A Gentle School Guide for Parents

At school, children learn many subjects — language, science, mathematics, arts.But one of the most powerful lessons they learn every day is something we rarely put in textbooks:

Friendship.

Friends shape confidence, behavior, decision-making, emotional safety, and self-worth. A positive friendship can help a child grow. An unhealthy one can quietly create pressure, fear, or confusion.

As educators and parents, our role is not to make children suspicious of others — but to help them recognize what healthy friendship feels like and what unsafe patterns look like.

This is a conversation worth starting early — and repeating often.

 Before We Talk About “Wrong Friends” — Build a Safe Home Base

Children will not report unhealthy friendships if they fear being scolded.

They speak when they feel safe.

Please reinforce these messages at home:

  • “You can always talk to me.”

  • “You will not get into trouble for telling the truth.”

  • “I will help you handle difficult situations.”
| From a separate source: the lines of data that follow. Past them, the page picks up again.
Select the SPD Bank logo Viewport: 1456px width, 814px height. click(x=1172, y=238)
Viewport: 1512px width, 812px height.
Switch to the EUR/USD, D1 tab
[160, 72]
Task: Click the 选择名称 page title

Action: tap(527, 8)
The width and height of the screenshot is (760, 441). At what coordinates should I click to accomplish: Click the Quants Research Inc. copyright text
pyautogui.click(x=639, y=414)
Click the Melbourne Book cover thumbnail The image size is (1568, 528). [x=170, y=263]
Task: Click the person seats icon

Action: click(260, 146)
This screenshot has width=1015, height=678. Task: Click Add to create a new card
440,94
  • “Your safety matters more than any friendship.”

When children feel emotionally secure, they naturally seek guidance.

 Friendship Warning Signs Children Should Know

Instead of labeling children as “bad,” we teach behaviors that are unhealthy. This helps children judge situations — not people.

1.The Controlling Friend -Help children notice if someone:

  • Decides who they are allowed to talk to

  • Gets angry when they say “no”

  • Uses emotional pressure

  • Says: “If you don’t do this, we’re not friends”

Teach this simple truth: Healthy friends respect your choices.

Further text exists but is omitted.